(Extracted entries)
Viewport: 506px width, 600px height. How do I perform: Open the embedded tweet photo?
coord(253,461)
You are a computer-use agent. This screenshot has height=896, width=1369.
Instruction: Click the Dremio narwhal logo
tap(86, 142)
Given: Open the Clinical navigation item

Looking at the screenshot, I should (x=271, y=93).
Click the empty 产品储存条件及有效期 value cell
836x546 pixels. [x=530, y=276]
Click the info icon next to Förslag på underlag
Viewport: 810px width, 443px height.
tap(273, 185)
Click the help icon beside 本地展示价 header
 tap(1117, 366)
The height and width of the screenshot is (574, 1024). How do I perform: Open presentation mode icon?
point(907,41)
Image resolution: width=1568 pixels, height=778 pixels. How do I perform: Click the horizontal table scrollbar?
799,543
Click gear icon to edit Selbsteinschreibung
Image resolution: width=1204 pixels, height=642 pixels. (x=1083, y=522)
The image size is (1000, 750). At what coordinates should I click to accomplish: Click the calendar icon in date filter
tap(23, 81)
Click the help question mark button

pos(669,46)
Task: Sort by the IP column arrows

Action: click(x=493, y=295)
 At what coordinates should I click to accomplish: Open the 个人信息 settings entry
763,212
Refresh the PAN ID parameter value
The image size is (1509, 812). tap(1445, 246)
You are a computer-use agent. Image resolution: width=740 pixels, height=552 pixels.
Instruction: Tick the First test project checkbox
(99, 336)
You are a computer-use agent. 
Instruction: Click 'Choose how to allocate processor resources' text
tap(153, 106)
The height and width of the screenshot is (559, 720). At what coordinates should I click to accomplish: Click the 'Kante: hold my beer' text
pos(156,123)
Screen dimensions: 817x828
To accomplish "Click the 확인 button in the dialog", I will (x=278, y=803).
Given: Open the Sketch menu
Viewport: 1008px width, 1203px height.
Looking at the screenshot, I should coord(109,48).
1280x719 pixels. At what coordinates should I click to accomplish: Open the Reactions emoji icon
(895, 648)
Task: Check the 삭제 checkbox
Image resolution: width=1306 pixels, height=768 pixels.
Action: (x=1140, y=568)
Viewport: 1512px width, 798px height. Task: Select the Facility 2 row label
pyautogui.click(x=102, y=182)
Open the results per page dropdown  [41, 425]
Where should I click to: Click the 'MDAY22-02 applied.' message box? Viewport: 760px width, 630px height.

**Directions for this task:**
Could you present every one of the entries above as a numbered list, with blank lines omitted?

**Result of this task:**
1. Viewport: 506px width, 600px height. How do I perform: Open the embedded tweet photo?
2. coord(253,461)
3. You are a computer-use agent. This screenshot has height=896, width=1369.
4. Instruction: Click the Dremio narwhal logo
5. tap(86, 142)
6. Given: Open the Clinical navigation item
7. Looking at the screenshot, I should (x=271, y=93).
8. Click the empty 产品储存条件及有效期 value cell
9. 836x546 pixels. [x=530, y=276]
10. Click the info icon next to Förslag på underlag
11. Viewport: 810px width, 443px height.
12. tap(273, 185)
13. Click the help icon beside 本地展示价 header
14.  tap(1117, 366)
15. The height and width of the screenshot is (574, 1024). How do I perform: Open presentation mode icon?
16. point(907,41)
17. Image resolution: width=1568 pixels, height=778 pixels. How do I perform: Click the horizontal table scrollbar?
18. 799,543
19. Click gear icon to edit Selbsteinschreibung
20. Image resolution: width=1204 pixels, height=642 pixels. (x=1083, y=522)
21. The image size is (1000, 750). At what coordinates should I click to accomplish: Click the calendar icon in date filter
22. tap(23, 81)
23. Click the help question mark button
24. pos(669,46)
25. Task: Sort by the IP column arrows
26. Action: click(x=493, y=295)
27.  At what coordinates should I click to accomplish: Open the 个人信息 settings entry
28. 763,212
29. Refresh the PAN ID parameter value
30. The image size is (1509, 812). tap(1445, 246)
31. You are a computer-use agent. Image resolution: width=740 pixels, height=552 pixels.
32. Instruction: Tick the First test project checkbox
33. (99, 336)
34. You are a computer-use agent. 
35. Instruction: Click 'Choose how to allocate processor resources' text
36. tap(153, 106)
37. The height and width of the screenshot is (559, 720). At what coordinates should I click to accomplish: Click the 'Kante: hold my beer' text
38. pos(156,123)
39. Screen dimensions: 817x828
40. To accomplish "Click the 확인 button in the dialog", I will (x=278, y=803).
41. Given: Open the Sketch menu
42. Viewport: 1008px width, 1203px height.
43. Looking at the screenshot, I should coord(109,48).
44. 1280x719 pixels. At what coordinates should I click to accomplish: Open the Reactions emoji icon
45. (895, 648)
46. Task: Check the 삭제 checkbox
47. Image resolution: width=1306 pixels, height=768 pixels.
48. Action: (x=1140, y=568)
49. Viewport: 1512px width, 798px height. Task: Select the Facility 2 row label
50. pyautogui.click(x=102, y=182)
51. Open the results per page dropdown  [41, 425]
52. Where should I click to: Click the 'MDAY22-02 applied.' message box? Viewport: 760px width, 630px height.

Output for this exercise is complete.